== DIRECTIONS ==
Count the lines in the records that hold the string "menu". Only the number should be given.
**** RECORD EXCERPTS ****
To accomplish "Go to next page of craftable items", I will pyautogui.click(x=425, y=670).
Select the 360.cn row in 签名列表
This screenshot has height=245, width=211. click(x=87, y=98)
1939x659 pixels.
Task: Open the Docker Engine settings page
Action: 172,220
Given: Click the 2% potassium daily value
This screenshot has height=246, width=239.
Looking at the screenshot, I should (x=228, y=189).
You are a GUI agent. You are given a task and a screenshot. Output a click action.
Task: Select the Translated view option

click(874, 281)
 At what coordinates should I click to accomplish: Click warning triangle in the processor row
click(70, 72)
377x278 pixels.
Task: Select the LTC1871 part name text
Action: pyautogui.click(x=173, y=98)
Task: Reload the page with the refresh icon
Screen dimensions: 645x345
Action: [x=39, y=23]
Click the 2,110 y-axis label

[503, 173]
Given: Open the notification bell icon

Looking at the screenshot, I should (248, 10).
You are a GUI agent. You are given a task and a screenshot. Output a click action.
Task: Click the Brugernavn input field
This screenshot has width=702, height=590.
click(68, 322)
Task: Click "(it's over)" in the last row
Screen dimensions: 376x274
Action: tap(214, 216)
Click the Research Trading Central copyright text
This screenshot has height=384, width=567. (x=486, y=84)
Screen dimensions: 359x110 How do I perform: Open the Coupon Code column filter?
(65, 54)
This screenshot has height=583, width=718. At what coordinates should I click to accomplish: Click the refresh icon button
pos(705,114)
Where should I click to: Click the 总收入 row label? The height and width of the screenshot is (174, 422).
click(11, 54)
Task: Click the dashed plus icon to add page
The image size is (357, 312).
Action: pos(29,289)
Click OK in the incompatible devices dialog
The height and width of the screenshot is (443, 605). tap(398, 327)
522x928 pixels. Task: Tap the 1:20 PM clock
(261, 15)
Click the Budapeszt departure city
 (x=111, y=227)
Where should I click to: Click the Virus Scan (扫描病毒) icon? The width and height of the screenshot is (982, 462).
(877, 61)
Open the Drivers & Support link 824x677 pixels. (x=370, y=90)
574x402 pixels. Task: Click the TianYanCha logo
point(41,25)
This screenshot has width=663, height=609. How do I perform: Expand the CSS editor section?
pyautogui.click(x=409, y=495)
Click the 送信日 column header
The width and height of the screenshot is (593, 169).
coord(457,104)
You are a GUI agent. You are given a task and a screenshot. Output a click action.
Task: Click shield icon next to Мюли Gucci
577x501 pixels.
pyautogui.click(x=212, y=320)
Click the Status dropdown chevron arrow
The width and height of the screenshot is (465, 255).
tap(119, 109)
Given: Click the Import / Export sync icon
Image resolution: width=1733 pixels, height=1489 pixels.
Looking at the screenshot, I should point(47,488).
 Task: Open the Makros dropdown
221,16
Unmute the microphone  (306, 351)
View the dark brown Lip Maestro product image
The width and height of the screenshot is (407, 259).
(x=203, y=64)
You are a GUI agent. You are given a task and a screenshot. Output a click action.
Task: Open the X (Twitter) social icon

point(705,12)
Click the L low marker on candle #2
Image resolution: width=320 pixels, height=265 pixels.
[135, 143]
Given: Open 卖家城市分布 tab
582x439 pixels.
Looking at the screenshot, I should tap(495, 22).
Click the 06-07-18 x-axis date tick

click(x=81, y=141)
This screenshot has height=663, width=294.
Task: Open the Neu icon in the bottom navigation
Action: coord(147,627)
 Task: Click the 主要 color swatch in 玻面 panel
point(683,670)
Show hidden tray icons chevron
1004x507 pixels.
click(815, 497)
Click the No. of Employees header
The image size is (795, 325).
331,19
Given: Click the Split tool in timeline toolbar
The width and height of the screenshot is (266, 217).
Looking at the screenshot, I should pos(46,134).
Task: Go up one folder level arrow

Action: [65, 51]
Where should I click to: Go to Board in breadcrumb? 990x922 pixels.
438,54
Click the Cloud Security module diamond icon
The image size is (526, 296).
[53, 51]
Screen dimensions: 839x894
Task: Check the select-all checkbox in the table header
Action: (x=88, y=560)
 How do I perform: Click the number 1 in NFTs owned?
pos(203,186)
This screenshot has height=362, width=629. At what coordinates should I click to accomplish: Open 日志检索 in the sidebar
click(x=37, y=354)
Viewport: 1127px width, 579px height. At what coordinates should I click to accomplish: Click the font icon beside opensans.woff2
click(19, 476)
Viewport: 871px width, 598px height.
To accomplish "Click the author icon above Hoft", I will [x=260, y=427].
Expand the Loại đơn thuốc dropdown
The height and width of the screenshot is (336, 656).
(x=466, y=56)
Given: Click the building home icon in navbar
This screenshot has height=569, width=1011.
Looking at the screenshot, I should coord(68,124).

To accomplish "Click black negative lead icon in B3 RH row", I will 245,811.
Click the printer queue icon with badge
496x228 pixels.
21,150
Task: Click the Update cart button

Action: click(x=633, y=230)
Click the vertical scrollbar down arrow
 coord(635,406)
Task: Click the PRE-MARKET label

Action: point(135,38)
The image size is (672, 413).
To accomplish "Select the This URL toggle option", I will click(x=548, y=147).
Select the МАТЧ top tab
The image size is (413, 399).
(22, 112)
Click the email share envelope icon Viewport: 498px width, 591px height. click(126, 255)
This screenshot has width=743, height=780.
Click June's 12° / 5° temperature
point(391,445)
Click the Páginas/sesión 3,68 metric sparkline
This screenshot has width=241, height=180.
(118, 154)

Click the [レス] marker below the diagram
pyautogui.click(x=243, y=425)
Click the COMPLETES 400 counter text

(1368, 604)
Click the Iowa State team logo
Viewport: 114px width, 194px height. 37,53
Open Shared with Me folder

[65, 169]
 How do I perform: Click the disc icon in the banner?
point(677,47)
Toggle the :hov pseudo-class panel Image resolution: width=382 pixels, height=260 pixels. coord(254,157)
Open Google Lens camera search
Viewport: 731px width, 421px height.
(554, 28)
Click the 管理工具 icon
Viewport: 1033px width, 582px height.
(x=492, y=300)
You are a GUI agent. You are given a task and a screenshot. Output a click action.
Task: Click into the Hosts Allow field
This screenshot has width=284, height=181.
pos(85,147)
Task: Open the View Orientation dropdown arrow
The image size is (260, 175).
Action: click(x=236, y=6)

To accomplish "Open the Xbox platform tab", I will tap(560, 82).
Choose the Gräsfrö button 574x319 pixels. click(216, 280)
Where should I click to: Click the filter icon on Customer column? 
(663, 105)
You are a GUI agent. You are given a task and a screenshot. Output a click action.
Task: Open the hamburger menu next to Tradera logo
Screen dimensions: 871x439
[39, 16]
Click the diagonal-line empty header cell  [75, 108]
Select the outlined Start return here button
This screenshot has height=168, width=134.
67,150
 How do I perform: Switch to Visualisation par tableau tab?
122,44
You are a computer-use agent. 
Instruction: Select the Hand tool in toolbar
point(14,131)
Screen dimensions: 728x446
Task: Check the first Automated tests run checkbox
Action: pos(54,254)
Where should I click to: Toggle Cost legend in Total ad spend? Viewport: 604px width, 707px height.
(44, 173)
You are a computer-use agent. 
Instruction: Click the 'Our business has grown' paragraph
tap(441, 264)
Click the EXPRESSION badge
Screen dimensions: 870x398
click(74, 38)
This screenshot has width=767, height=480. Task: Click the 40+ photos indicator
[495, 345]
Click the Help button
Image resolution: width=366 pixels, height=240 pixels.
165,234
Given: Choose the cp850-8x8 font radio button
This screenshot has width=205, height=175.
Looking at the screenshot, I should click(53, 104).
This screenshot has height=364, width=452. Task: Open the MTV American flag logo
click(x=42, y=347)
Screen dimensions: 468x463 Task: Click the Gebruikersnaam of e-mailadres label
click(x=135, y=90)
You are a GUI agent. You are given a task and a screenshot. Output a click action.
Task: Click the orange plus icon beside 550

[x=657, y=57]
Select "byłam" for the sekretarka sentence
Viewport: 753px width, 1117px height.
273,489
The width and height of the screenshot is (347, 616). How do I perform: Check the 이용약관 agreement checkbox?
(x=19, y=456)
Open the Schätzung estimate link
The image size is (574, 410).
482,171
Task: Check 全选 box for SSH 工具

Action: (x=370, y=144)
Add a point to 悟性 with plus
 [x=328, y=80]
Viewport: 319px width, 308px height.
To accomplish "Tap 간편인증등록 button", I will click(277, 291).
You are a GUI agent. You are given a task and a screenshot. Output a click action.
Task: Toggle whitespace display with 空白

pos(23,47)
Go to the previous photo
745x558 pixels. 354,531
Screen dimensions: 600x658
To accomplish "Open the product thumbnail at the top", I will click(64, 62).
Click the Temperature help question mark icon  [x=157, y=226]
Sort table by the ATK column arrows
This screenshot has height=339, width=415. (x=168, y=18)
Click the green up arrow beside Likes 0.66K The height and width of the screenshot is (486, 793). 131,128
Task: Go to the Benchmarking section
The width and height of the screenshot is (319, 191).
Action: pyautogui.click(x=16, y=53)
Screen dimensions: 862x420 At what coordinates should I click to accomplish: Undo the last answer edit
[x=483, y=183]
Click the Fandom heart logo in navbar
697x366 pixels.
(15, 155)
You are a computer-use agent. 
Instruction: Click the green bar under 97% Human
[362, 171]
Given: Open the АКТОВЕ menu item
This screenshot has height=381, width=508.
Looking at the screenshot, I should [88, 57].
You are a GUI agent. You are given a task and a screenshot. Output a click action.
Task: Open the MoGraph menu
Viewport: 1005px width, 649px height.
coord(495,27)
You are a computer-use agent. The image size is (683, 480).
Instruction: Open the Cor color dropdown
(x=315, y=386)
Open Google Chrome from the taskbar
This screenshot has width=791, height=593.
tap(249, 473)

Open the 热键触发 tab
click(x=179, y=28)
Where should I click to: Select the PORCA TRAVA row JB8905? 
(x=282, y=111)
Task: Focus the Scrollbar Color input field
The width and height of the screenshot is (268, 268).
****
== WRITTEN ANSWER ==
3